Altcoins and Shitcoins
Bitcoin is the clear leader in the cryptocurrency markets. It still holds its first mover advantage, retains around 60% of the total digital currency market cap, and much of the industry is still based around it. Most altcoins are even priced in Bitcoin. But, against what many people shout about on Reddit, not every altcoin is a “shitcoin.” Many have solid technology, a brilliant team behind the project, and a thriving community dedicated to making their coin the best that they can. This article will go into some of the other popular cryptos and what makes them unique and interesting.
Many people refer to Litecoin as the “Digital Silver” to Bitcoin’s “Digital Gold.” Litecoin works very much like Bitcoin, as its looking to act as a currency as well. It has a few key differences though. Bitcoin’s protocol dictates that, on average, one block of transactions is broadcasted to the network every ten minutes. This means that the best-case scenario is that your transaction will be confirmed ten minutes after you submit it, even then that’s providing you’ve included a proper fee.
With Litecoin, the average block time is two and a half minutes. This provides much faster confirmations, along with the fact that, at scale, it can process four times more transactions per second than Bitcoin. Only time will tell if Litecoin will solve many of the problems facing Bitcoin if the Litecoin network experiences the same influx of users Bitcoin has seen in recent months.
Monero is yet another coin that acts as a currency, but it does have one major difference that makes it attractive to investors. Many claims that Bitcoin is a fully anonymous network, but that is unfortunately not true. Seeing how Bitcoin is a completely public and auditable ledger, someone could theoretically trace every single bitcoin you own back to the original block it was mined in. Addresses can be linked together. So, for example, if you signed up for an exchange and bought some bitcoins, those coins would be associated with that address and that address would be associated with your identity. And it would make sense that if you send the coins completely from the exchange to another address, one could assume that you control that address as well.
Monero solves this problem with something called “Confidential Transactions (CT).” These transaction types make is so that it is impossible to trace coins, or see how many Monero any one address holds. The problem with CTs is that these types of transactions take up much more physical bytes than traditional transactions, sometimes as large as four times the size of traditional transactions. This results in four times fewer transactions per seconds versus Bitcoin. Work is being done on CTs to reduce the size of transactions, and this functionality could one day be implemented in other coins as well.
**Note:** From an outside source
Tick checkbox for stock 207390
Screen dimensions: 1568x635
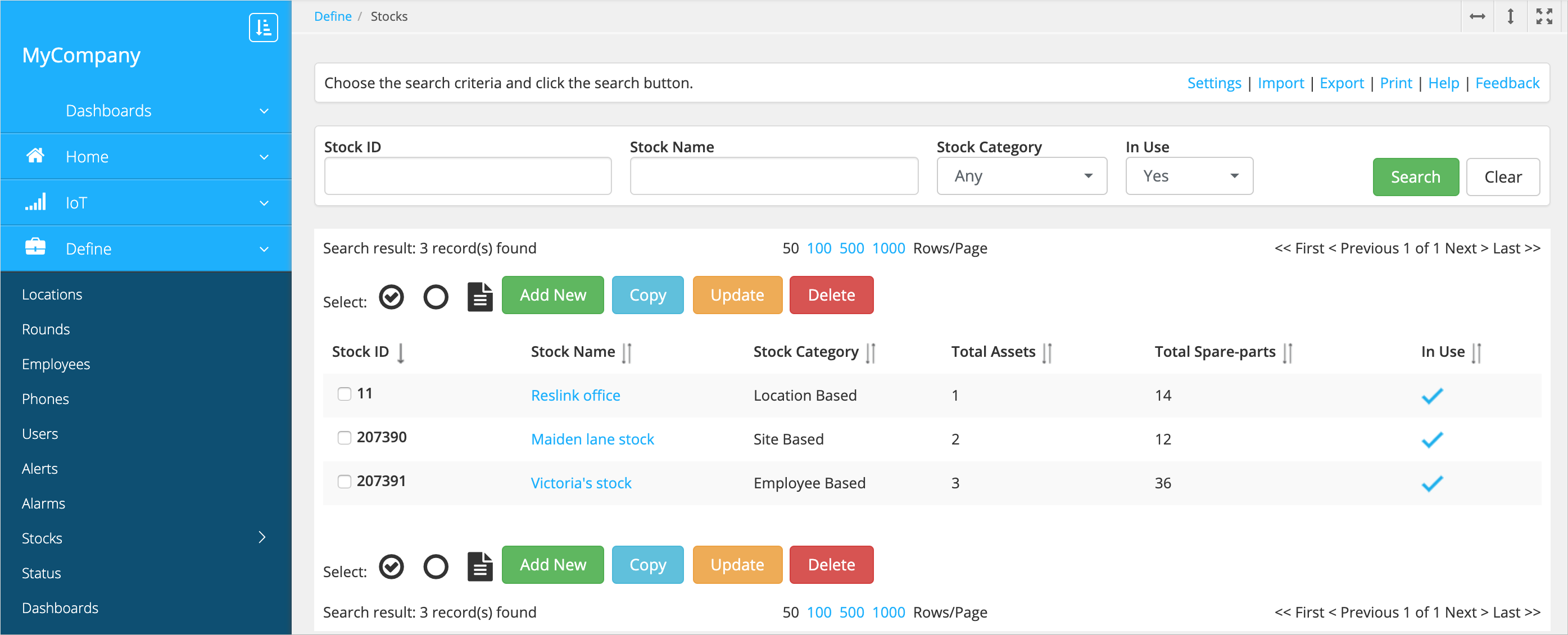345,438
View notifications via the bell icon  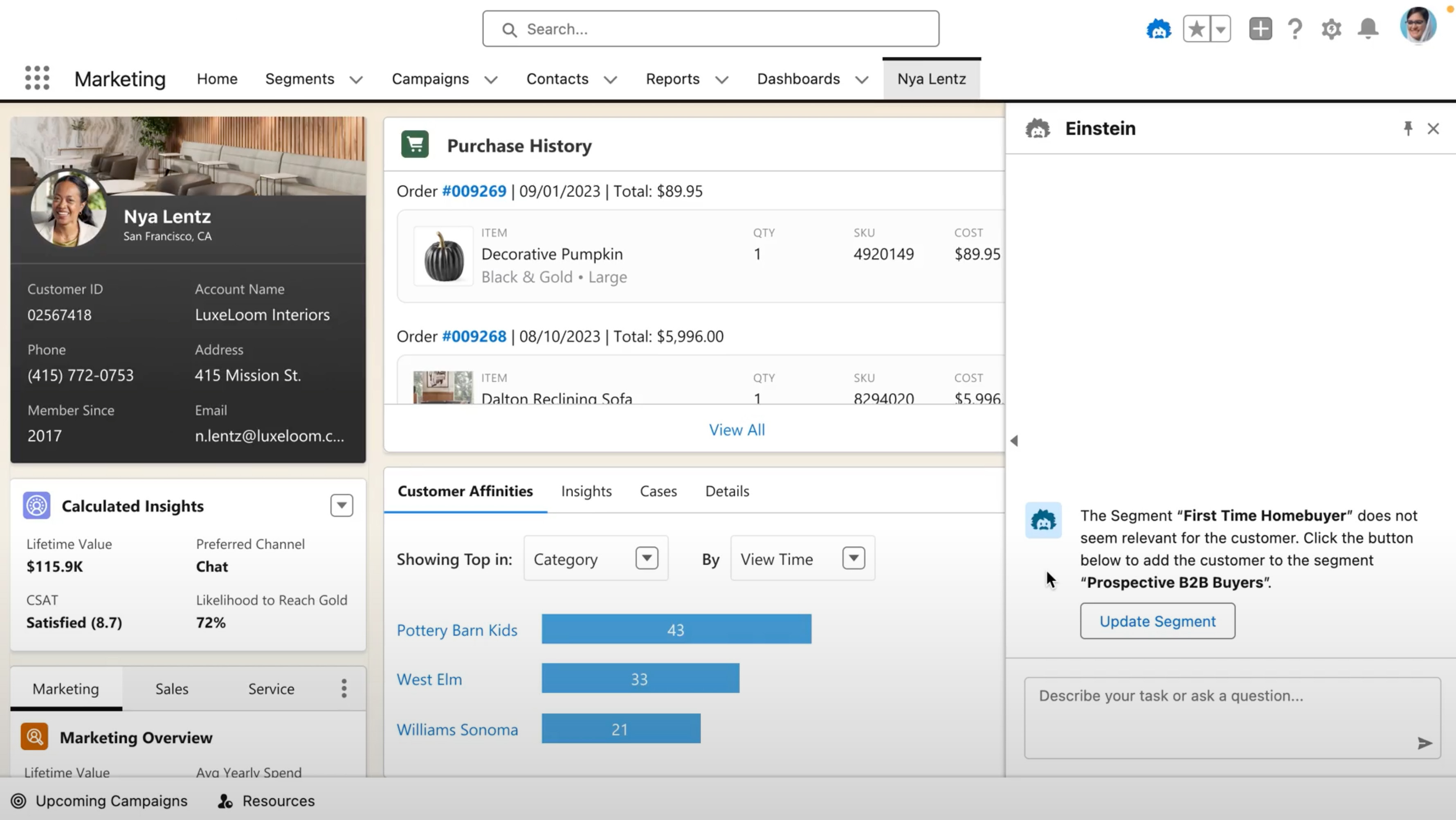click(x=1368, y=29)
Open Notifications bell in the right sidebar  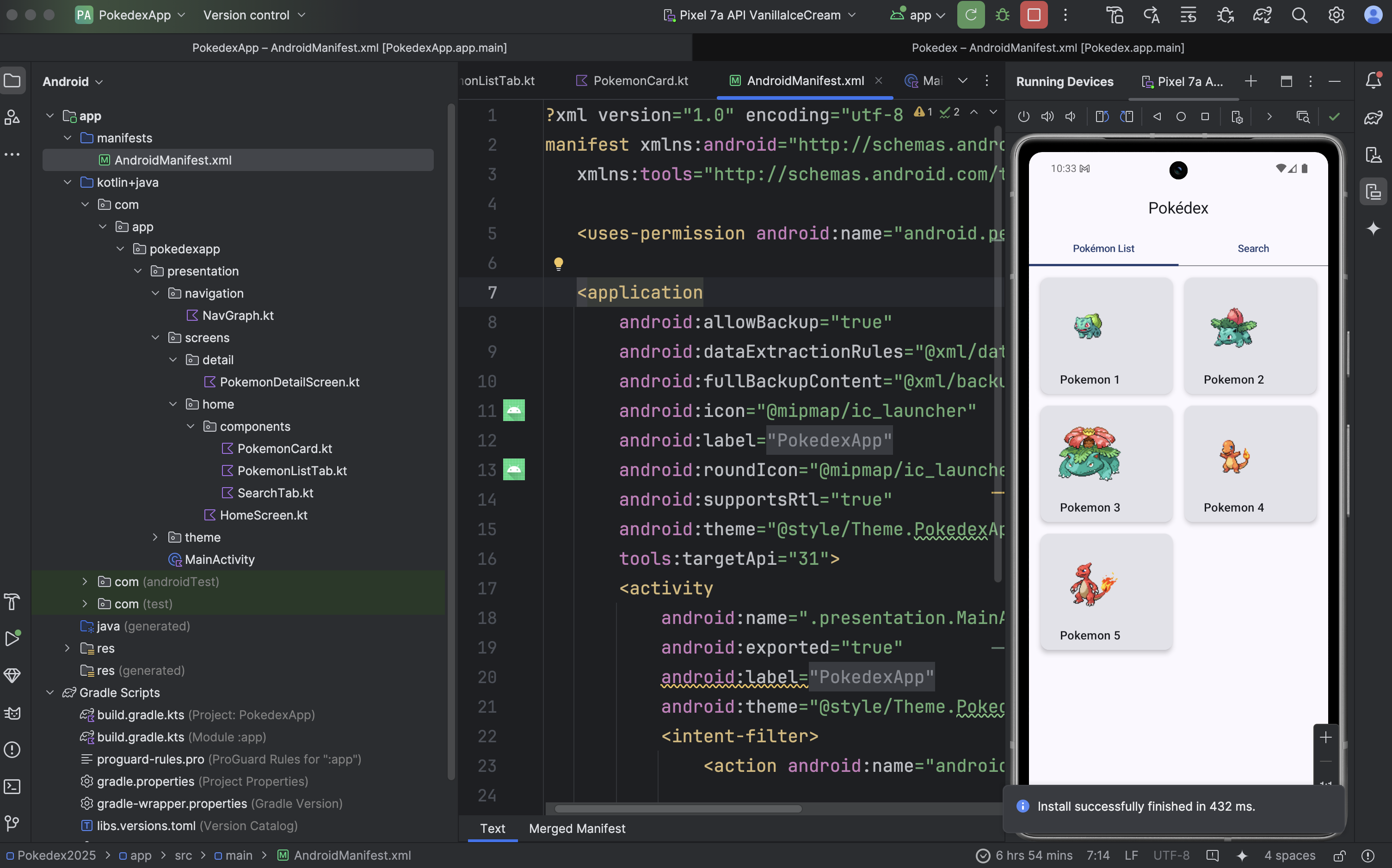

Ethereum is the second most popular by market cap, and for good reason too. Its native currency token is called “ether.” Fundamentally, Ethereum works the same as Bitcoin but it has a different purpose. Whereas Bitcoin aims to be a payment platform and a currency, Ethereum looks to be what is known as a “smart contract platform.” Those are complicated sounding words, but it’s not that crazy. A smart contract is just a piece of code that can be audited by all parties involved, and once executed cannot be altered. The fact that it is hardcoded means that anyone who can understand the programming language can look at in and independently verify that the contract will do what it says it’s going to do.
My favorite example is the YouTube ad revenue example. Let’s say I’m a content creator on YouTube, and you come to me with a short advertisement to put at the beginning of my videos. You tell me you’ll give me $10 for every thousand views my video receives. Without a smart contract, I’d have to either trust you to give me the money or we get a third party involved that will ensure you pay me.
We could create a smart contract that will automatically pay me once the view threshold is reached. You’d deposit a certain amount of money in an escrow wallet that is controlled by the contract. The contract would check the YouTube API every so often to find the view count, and pay me accordingly. Any money left in the contract address at the end of the agreement would be returned to you. This is a very basic example, but the possibilities are endless. Some of you may have heard of the CryptoKitties drama happening with Ethereum right now. That game is just a smart contract someone made and launched on the Ethereum network.
Full Disclosure: The author owns Litecoin. This article is in no way meant to be investment advice. Do your own research and invest at your own risk.